Harold Isherwood Kay Papers

Date

1914-1946

Archive reference number

NGA4

Description

The Harold Isherwood Kay papers include materials relating to Kay's work. There are no family or personal papers. The archive includes 1. Notebooks recording visits to museums, galleries, art dealers, and private houses in Britain and Europe to view works of art for Kay's work at the National Gallery, valuations he undertook for the Estate Duty Office, and for his private research. 2. Research notes and drafts for his proposed book on the history of Spanish Painting. 3. Correspondence with his friend and one time colleague at the National Gallery, Ellis Waterhouse; 4. Research papers; 5. Miscellaneous items.

The archive contains some items that date from after Kay's death which may have been added by his widow or others, for example, a small file of research material and correspondence about Willem Van de Velde (both the Elder and the Younger).

Record type

Collection

Alternative reference numbers

NG36

Administrative history

Harold Isherwood Kay was born on 19 November 1893, the son of Alfred Kay and Margaret Isherwood. He married Barbara Cox, daughter of Oswald Cox in 1927, there were no children.
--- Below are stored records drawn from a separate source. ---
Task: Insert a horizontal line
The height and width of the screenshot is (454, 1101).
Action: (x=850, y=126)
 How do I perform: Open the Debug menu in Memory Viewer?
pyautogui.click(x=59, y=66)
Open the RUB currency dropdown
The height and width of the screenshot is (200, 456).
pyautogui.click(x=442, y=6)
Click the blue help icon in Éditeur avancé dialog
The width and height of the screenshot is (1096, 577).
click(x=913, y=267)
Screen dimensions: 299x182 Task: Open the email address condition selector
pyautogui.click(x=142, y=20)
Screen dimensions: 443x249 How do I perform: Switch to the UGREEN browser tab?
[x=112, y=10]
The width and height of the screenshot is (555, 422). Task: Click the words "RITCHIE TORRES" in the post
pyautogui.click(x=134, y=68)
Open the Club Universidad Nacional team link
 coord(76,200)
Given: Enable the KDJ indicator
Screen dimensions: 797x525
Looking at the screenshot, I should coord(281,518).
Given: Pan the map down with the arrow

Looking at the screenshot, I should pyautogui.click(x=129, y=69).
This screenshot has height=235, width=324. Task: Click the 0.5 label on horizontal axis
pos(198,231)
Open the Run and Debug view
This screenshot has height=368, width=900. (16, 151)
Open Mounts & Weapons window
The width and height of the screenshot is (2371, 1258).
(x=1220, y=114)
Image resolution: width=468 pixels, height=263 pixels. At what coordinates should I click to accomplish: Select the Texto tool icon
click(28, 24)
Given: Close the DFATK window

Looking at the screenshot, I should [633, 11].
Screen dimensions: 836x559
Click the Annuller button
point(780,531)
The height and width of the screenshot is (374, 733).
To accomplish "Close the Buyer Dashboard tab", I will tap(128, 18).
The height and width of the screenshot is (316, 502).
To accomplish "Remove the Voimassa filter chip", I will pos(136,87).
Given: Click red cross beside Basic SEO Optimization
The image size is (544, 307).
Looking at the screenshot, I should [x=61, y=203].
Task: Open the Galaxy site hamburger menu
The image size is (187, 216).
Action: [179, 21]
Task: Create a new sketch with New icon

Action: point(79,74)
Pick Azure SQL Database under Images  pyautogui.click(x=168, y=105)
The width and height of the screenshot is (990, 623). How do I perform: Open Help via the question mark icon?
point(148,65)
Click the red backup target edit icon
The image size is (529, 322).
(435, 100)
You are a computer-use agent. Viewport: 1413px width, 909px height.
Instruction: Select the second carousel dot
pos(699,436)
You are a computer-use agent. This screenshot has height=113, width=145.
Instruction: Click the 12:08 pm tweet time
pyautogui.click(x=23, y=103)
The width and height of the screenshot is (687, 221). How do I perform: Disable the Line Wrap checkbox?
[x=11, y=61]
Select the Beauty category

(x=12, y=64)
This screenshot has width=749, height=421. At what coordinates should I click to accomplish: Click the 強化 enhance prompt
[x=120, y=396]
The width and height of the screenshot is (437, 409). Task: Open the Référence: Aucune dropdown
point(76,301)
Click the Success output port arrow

Kay fought in the First World War 1914-1919 and was a prisoner of war in Germany in 1918.

He was employed by the National Gallery from 1919 until his death in 1938, holding the posts of Photographic Assistant from 1919-1921; Assistant from 1921-1934; and Keeper and Secretary from 1934-1938. Kay spent much of his time travelling around Britain and Europe looking at works of art held by museums, galleries, art dealers, and private individuals.

Kay contributed to a variety of art magazines including The Burlington Magazine and The Connoisseur. Two of his most noted articles are 'John Sell Cotman's Letters from Normandy' in the Walpole Society Annual, 1926 and 1927, and 'A Survey of Spanish Painting' (Monograph) in The Burlington Magazine, 1927.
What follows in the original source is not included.